Andréa l’étreignit comme s’il allait l’étouffer, le broya dans ses bras puissants et le ramena au camp plus mort que vif, loque humaine, à peine palpitante encore, qu’il jeta au milieu des cigains, en leur disant : « Je vous fais cadeau de celui-là !… Vous pouvez en faire ce que vous voulez !… c’est un traître !… s’il n’avait pas parlé, nous n’en serions pas là !… c’est lui la cause de tous nos malheurs. Si l’on vole un jour notre reine, c’est lui qui l’aura voulu !…

Il y eut une sorte de rugissement autour d’Olajaï qui se souleva, essaya de se remettre sur ses pieds, se dressant dans une épouvante sans nom.

Un coup de poignard dans le dos l’abattit, le fit rouler à terre.

Dans la roulotte où elle était encore, continuant d’observer dans une fièvre grandissante ce qui se passait, Odette poussa un cri d’horreur. Mais, dans le même instant, la porte de sa prison ambulante s’ouvrit et Andréa se précipita sur elle, l’enveloppa dans une couverture, l’emporta comme si elle n’eût pas pesé plus qu’une plume. Zina, avec des gestes de folle, courait derrière le cigain en silence… Callista suivait.

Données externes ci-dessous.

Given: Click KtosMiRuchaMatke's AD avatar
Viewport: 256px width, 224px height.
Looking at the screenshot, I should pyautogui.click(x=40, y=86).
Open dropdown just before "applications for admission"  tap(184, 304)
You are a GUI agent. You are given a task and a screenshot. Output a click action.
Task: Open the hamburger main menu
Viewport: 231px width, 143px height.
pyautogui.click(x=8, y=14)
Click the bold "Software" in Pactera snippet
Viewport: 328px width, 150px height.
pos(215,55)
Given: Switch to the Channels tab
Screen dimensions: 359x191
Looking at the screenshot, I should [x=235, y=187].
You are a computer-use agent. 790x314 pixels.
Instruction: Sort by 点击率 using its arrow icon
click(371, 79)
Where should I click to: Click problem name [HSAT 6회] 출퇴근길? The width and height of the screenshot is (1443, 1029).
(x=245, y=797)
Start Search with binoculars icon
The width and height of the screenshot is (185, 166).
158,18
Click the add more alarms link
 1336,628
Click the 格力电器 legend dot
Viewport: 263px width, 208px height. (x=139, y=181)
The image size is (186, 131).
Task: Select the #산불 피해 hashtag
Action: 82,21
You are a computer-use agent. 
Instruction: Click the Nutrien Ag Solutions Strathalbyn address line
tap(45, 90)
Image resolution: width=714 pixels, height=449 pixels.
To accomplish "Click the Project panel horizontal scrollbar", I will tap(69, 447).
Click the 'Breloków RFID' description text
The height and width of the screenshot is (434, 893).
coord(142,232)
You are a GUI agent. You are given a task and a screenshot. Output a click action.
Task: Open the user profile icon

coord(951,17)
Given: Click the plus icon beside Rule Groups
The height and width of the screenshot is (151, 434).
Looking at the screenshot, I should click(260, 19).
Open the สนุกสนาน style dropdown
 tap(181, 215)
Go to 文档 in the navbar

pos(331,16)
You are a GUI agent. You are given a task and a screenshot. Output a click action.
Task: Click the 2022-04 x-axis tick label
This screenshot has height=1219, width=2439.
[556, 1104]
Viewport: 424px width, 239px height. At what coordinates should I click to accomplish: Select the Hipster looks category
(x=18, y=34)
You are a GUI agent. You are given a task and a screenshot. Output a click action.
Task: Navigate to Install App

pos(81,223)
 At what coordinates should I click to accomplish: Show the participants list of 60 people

Quelques minutes plus tard, il se déroulait là, dans ce coin de forêt, autour d’un feu dont le fanatisme millénaire d’une race qui ne connaît point de limite à la vengeance avait ranimé les cendres… Il se déroulait là une scène qui aurait demandé pour être reproduite dans tout son relief d’étrange et de puissante horreur le burin d’un Goya…

Des êtres fantastiques, démons, larves ou monstres grouillaient autour des brasiers qui faisaient roussir de la chair humaine… Une odeur abominable, dont ces êtres échappés d’un autre monde semblaient s’enivrer, montait sous le couvert des bois.

La jeune Ari, aux beaux yeux clairs qui reflétaient ses quinze printemps, était étendue sur l’herbe, le menton dans ses mains dorées et souriait au supplice d’Olajaï !…

Celui-ci n’était point mort du coup qui l’avait frappé et il devait bien le regretter tandis qu’on lui grillait consciencieusement les pieds.

Pour ne point entendre ses vaines protestations, la vieille Oliva, en lui souriant de ses trois dents chancelantes, lui avait enfoncé un coin de son châle dans la bouche…

Sumbalo, assis sur une marche de la roulotte, présidait en silence à l’exécution, avec une gravité majestueuse que lui eût enviée le grand Inquisiteur…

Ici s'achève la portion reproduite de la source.